» **What to do**:
Each entry below must be written out exactly, with pictures left out.

Information supplied: Begin

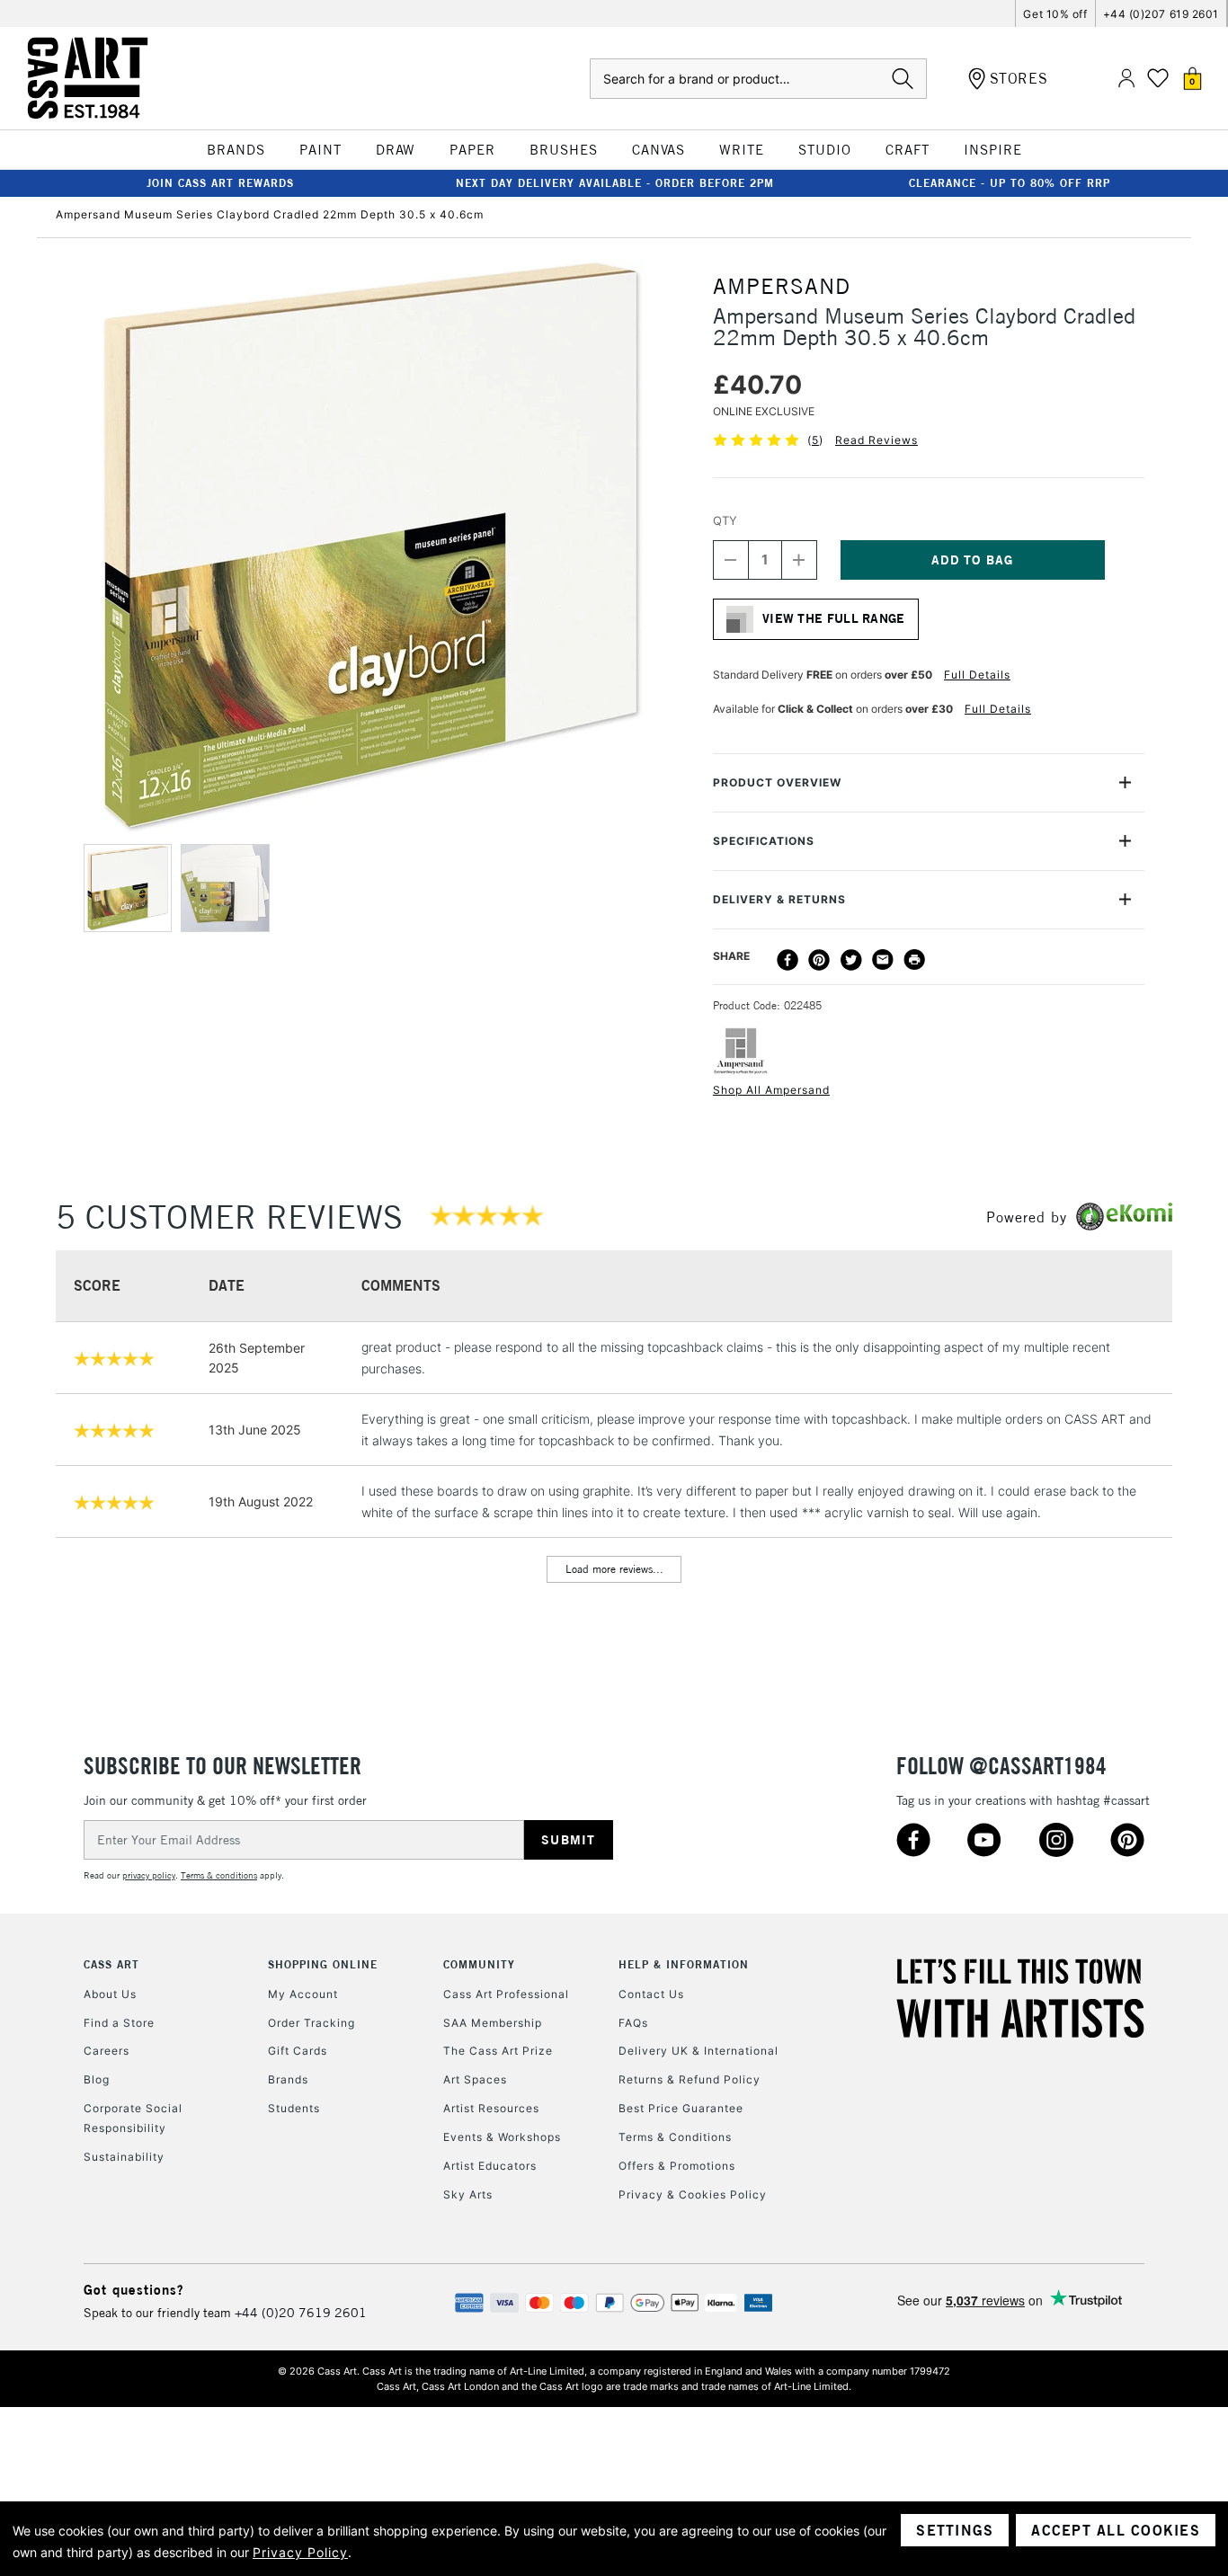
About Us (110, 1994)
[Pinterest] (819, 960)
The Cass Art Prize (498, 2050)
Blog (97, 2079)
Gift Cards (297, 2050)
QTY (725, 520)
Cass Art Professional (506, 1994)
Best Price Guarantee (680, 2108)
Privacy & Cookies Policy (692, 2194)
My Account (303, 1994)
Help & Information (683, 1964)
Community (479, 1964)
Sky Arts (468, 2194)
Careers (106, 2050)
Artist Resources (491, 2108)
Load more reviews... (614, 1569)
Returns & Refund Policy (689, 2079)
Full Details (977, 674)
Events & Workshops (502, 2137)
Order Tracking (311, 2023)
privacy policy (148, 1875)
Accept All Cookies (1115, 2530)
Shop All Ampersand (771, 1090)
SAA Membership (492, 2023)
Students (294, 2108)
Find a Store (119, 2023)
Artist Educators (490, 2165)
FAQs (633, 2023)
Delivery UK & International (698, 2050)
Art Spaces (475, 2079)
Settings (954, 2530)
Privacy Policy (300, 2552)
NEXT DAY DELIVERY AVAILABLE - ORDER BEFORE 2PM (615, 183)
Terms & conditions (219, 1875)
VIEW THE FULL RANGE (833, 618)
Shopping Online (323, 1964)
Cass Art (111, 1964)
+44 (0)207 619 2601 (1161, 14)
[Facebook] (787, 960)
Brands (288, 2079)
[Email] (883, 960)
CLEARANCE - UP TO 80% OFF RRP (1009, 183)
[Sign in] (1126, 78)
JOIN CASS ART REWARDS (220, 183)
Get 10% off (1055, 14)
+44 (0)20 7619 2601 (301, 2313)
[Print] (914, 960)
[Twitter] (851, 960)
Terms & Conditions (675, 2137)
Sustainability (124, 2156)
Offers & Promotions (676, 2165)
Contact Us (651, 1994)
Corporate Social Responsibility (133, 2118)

Information supplied: End

» **Answer for the task**:
About Us (110, 1994)
[Pinterest] (819, 960)
The Cass Art Prize (498, 2050)
Blog (97, 2079)
Gift Cards (297, 2050)
QTY (725, 520)
Cass Art Professional (506, 1994)
Best Price Guarantee (680, 2108)
Privacy & Cookies Policy (692, 2194)
My Account (303, 1994)
Help & Information (683, 1964)
Community (479, 1964)
Sky Arts (468, 2194)
Careers (106, 2050)
Artist Resources (491, 2108)
Load more reviews... (614, 1569)
Returns & Refund Policy (689, 2079)
Full Details (977, 674)
Events & Workshops (502, 2137)
Order Tracking (311, 2023)
privacy policy (148, 1875)
Accept All Cookies (1115, 2530)
Shop All Ampersand (771, 1090)
SAA Membership (492, 2023)
Students (294, 2108)
Find a Store (119, 2023)
Artist Educators (490, 2165)
FAQs (633, 2023)
Delivery UK & International (698, 2050)
Art Spaces (475, 2079)
Settings (954, 2530)
Privacy Policy (300, 2552)
NEXT DAY DELIVERY AVAILABLE - ORDER BEFORE 2PM (615, 183)
Terms & conditions (219, 1875)
VIEW THE FULL RANGE (833, 618)
Shopping Online (323, 1964)
Cass Art (111, 1964)
+44 (0)207 619 2601 (1161, 14)
[Facebook] (787, 960)
Brands (288, 2079)
[Email] (883, 960)
CLEARANCE - UP TO 80% OFF RRP (1009, 183)
[Sign in] (1126, 78)
JOIN CASS ART REWARDS (220, 183)
Get 10% off (1055, 14)
+44 (0)20 7619 2601 (301, 2313)
[Print] (914, 960)
[Twitter] (851, 960)
Terms & Conditions (675, 2137)
Sustainability (124, 2156)
Offers & Promotions (676, 2165)
Contact Us (651, 1994)
Corporate Social Responsibility (133, 2118)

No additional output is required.